Requests:
1 – In the differentiation thread, rewrite the part between "The other way" and "are more complicated.", inclusive, substituting "cumbersome" for "complicated".
2 – Summarize the differentiation thread in two sentences.

Given passage:
-.-.-

Differentiate $y = 2^x + 2^{-x}$

Question

I have a question about negative powers in implicit differentiation.

I was asked to differentiate the equation

$$y = 2^x + 2^{-x}$$

Now, from previous studies, I can prove the following:

$y = a^x$

$\ln y = \ln a^x = x \ln a$

$\frac{1}{y} \frac{dy}{dx} = \ln a$

$\frac{dy}{dx} = y \ln a = a^x \ln a$

hence differentiating $y = a^x$ results as $\frac{dy}{dx} = a^x \ln a$.

Using the above information, I attempted to differentiate the equation above via implicit differentiation:

$$\frac{dy}{dx} = 2^x \ln 2 + 2^{-x} \ln 2$$

However, apparently, my solution is incorrect. Instead, it is

$$\frac{dy}{dx} = 2^x \ln 2 - 2^{-x} \ln 2$$

I'm confused. Why is my solution wrong?

Answer 1

$y = a^{-x}$

$\ln y = \ln a^{-x} = -x \ln a$

$\frac{1}{y} \frac{dy}{dx} = -\ln a$

$\frac{dy}{dx} =- y \ln a = -a^{-x} \ln a$

hence when differentiating $y = a^{-x}$ results as $\frac{dy}{dx} = -a^{-x} \ln a$.

credit - @MANMAID, @smurf

Answer 2

You can differentiate $2^{-x}$ in two ways (at least).

You can use the chain rule. This rule, roughly speaking, says that the derivative of $f(g(x))$ is $g'(x)f'(g(x))$. To apply this rule to $2^{-x}$ let $f(x)=2^x$ and $g(x)=-x$. Then $f(g(x))=2^{-x}$ and the derivative is $g'(x)f'(g(x))=-1\cdot\ln 2\cdot 2^{g(x)}=-\ln2\cdot 2^{-x}$.

The other way is as follows. Write $2^{-x}=\left(\frac12\right)^x$. Then, its derivative is $\ln(1/2)\left(\frac12\right)^x=-\ln 2\cdot 2^{-x}$.

Actually, there are other ways, including implicit differentiation and differentiaitng $1/2^x$ as a quotient of functions. But I think that they are more complicated.

Answer 3

Let $u=-x,$ so that $y = 2^{-x} = 2^u.$

The chain rule tells you that $$ \frac d {dx} 2^{-x} = \frac{dy}{dx} = \frac {dy}{du}\cdot\frac{du}{dx} = \left( \frac d {du} 2^u\right) \cdot \frac d {dx} (-x) = \cdots\cdots. $$

-.-.-

Data excerpts:

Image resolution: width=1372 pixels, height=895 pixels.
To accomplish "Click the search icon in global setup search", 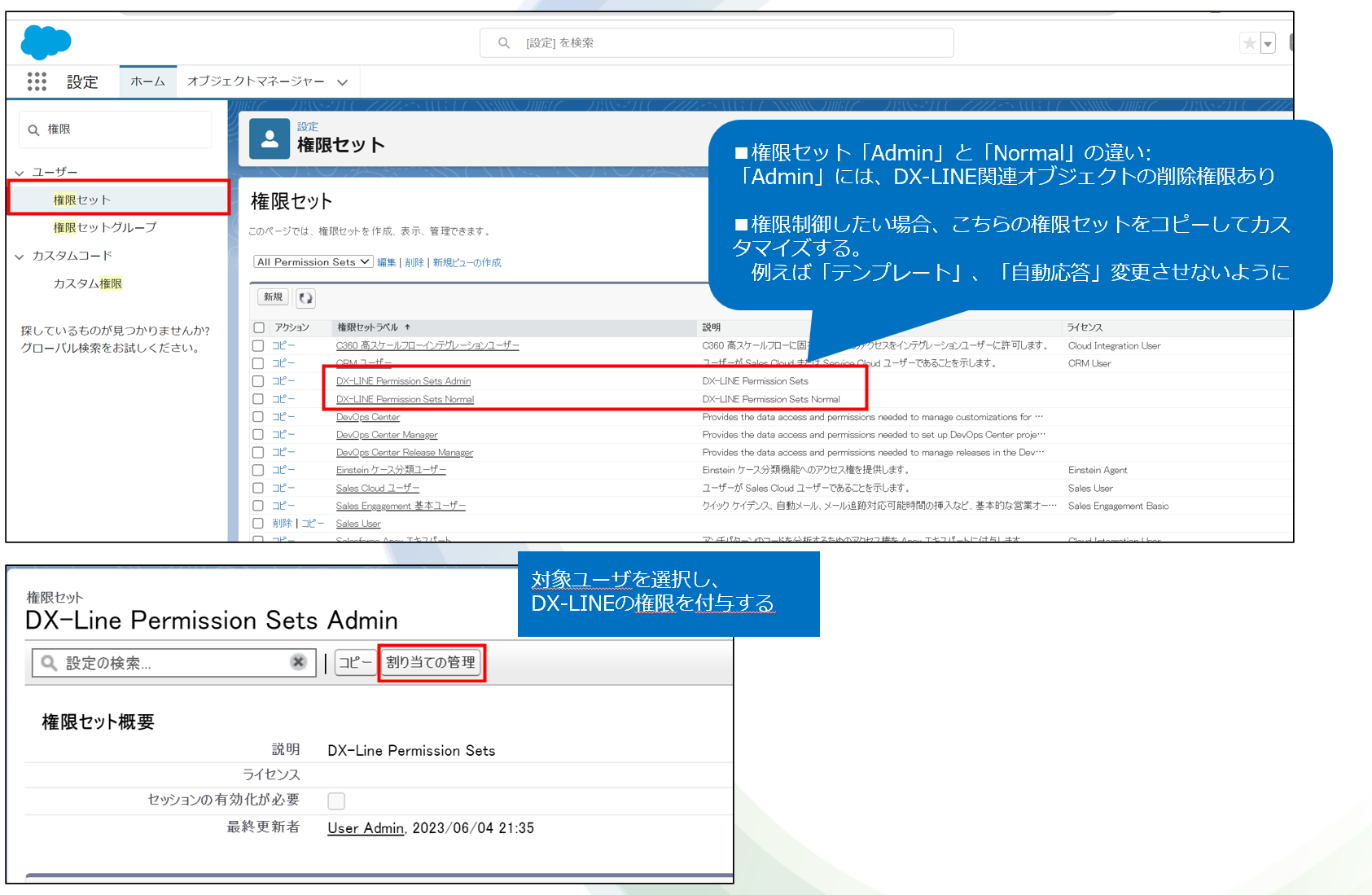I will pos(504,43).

-.-.-

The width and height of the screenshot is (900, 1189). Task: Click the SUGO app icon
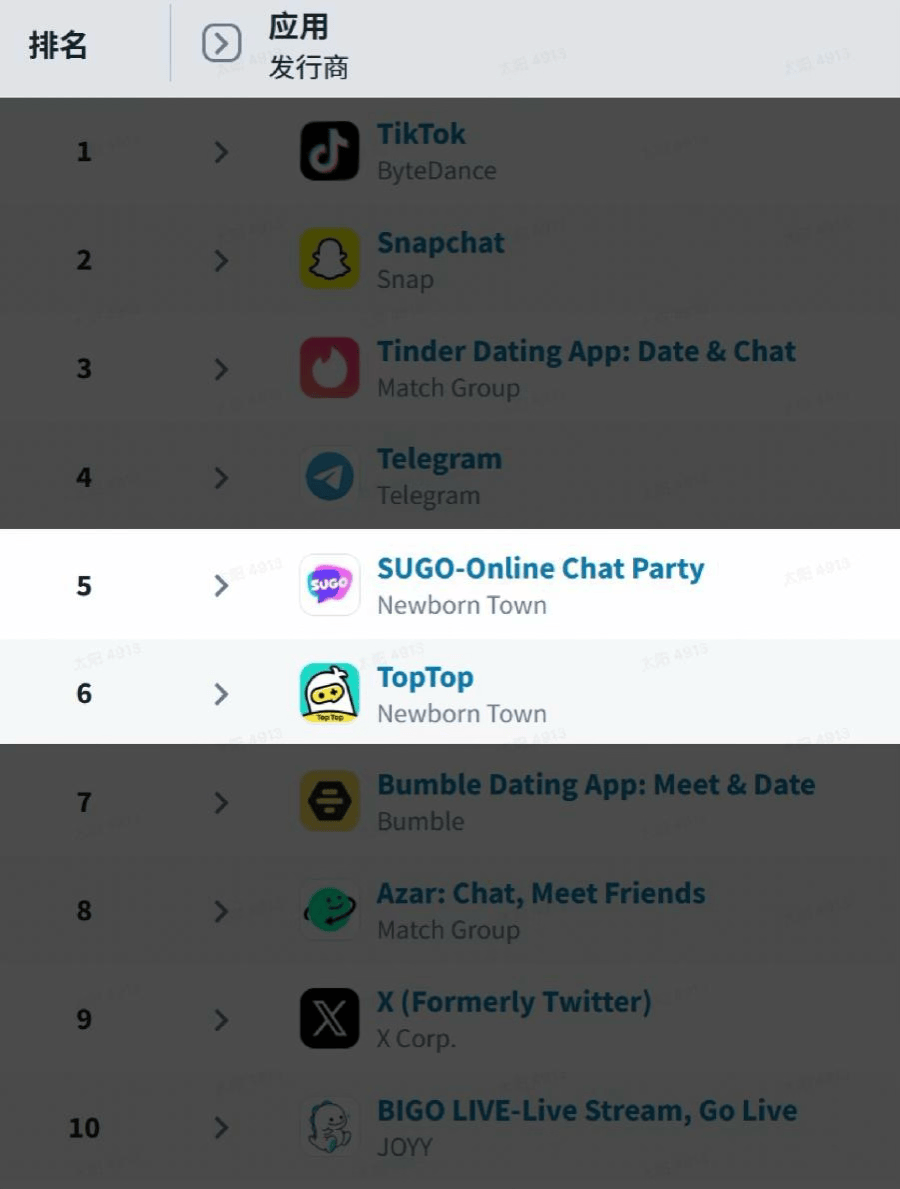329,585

-.-.-

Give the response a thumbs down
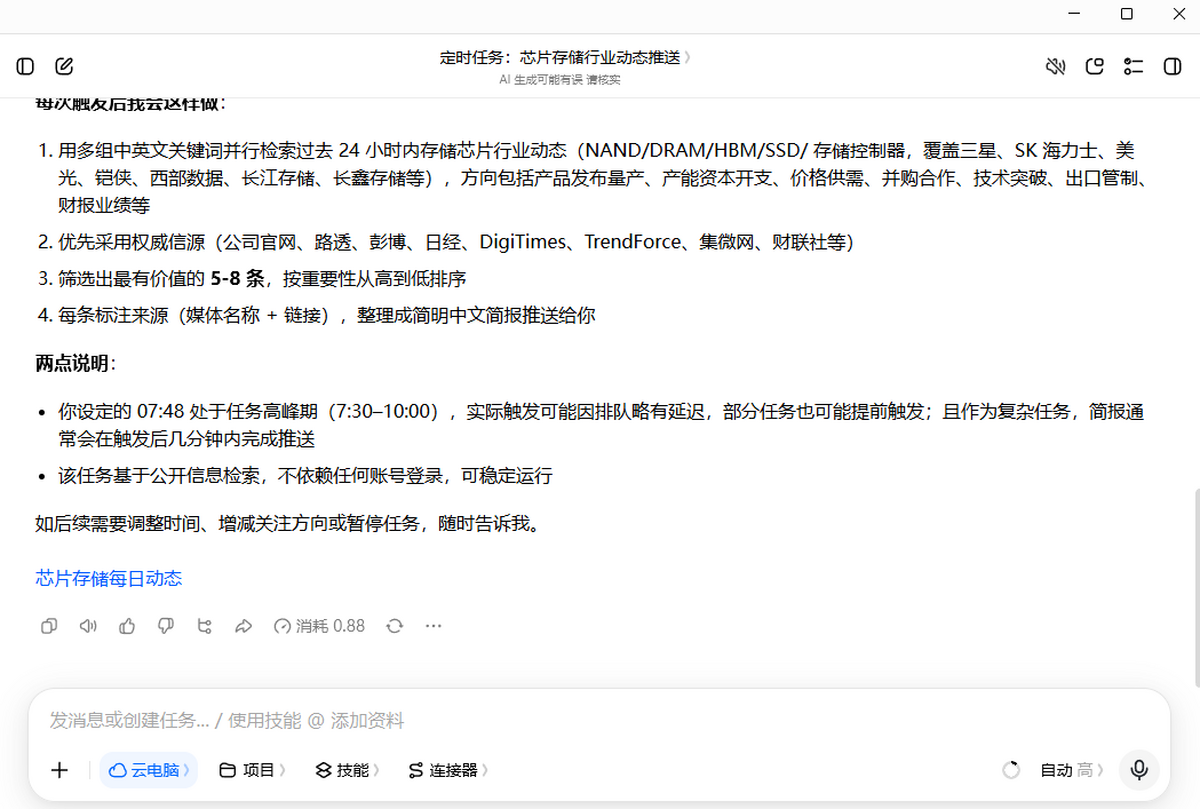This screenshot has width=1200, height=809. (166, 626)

-.-.-

Responses to the tasks:
1 –
The other way is as follows. Write $2^{-x}=\left(\frac12\right)^x$. Then, its derivative is $\ln(1/2)\left(\frac12\right)^x=-\ln 2\cdot 2^{-x}$.

Actually, there are other ways, including implicit differentiation and differentiaitng $1/2^x$ as a quotient of functions. But I think that they are more cumbersome.

2 – A poster who differentiated $y = 2^x + 2^{-x}$ as $2^x \ln 2 + 2^{-x} \ln 2$ asks why the correct result is instead $2^x \ln 2 - 2^{-x} \ln 2$. The answers explain that the derivative of $a^{-x}$ is $-a^{-x} \ln a$, showing this by taking logarithms, by the chain rule with $-x$ as the inner function, and by rewriting $2^{-x}$ as $\left(\frac12\right)^x$.